_YOUR GOAL_
Without adding anything, give again the lines from the one holding "Select the Lock Screen radio option" through the final line of the records, exactly, with both ends included and pictures dropped.

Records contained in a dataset

=====

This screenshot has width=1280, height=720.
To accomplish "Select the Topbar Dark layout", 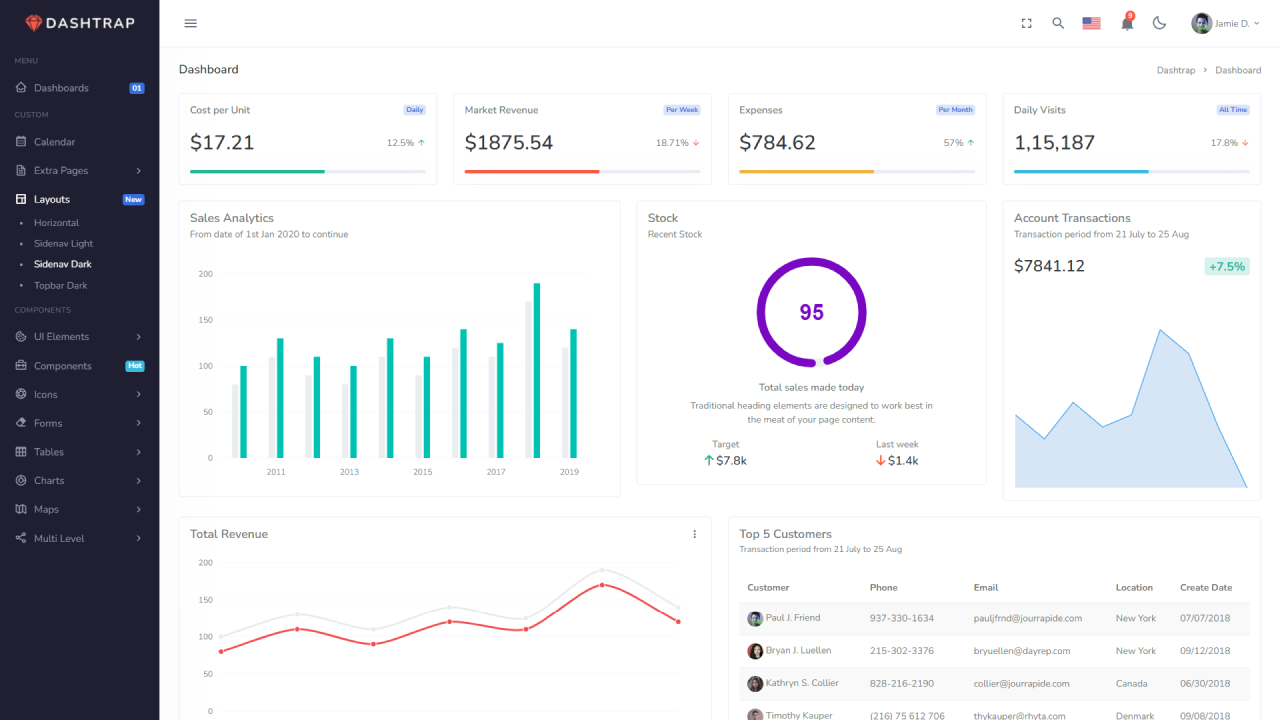I will pyautogui.click(x=60, y=286).
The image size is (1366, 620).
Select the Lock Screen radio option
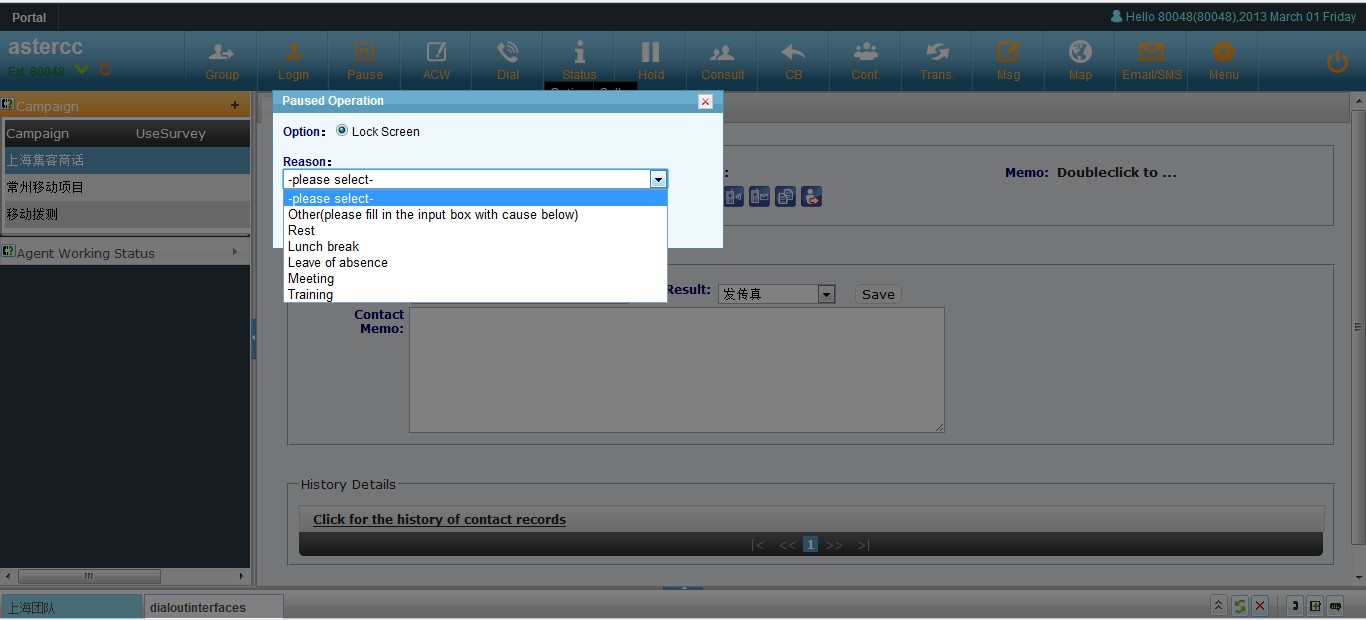click(x=342, y=131)
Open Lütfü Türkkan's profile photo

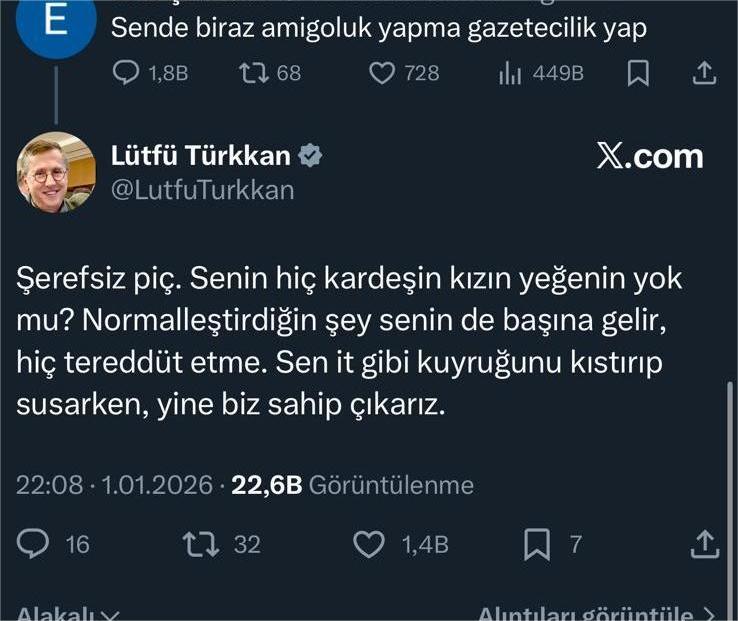[x=56, y=172]
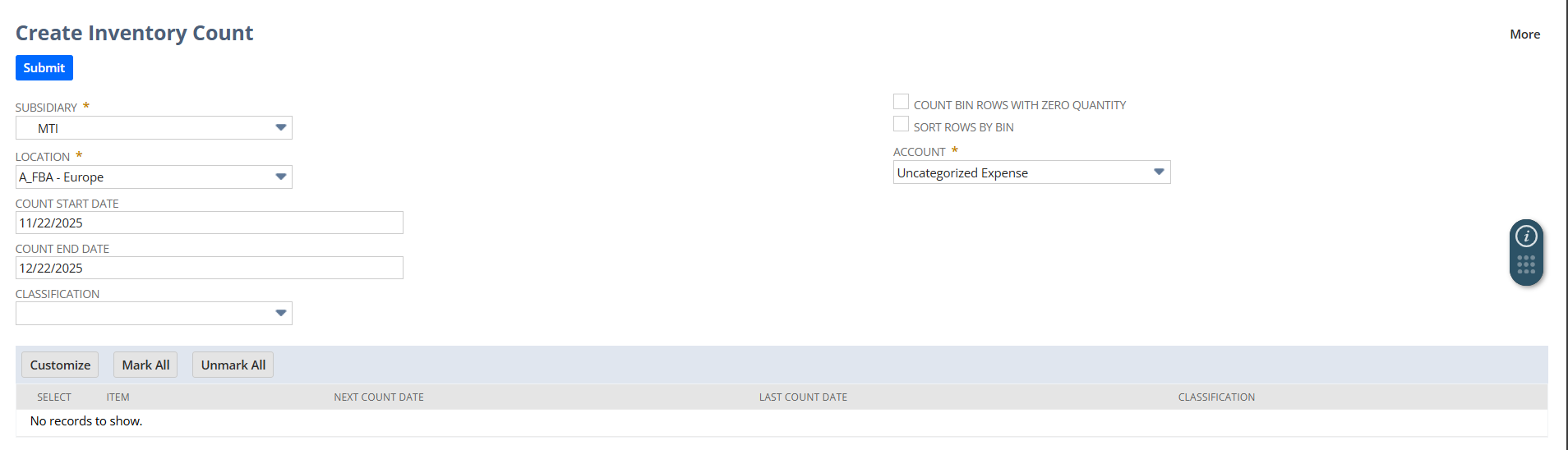1568x450 pixels.
Task: Click the dots grid icon on widget
Action: tap(1526, 264)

=====

_REPLY TO THE EXERCISE_
Select the Lock Screen radio option
click(x=342, y=131)
Open Lütfü Türkkan's profile photo

[x=56, y=172]
1568x450 pixels.
Task: Click the dots grid icon on widget
Action: tap(1526, 264)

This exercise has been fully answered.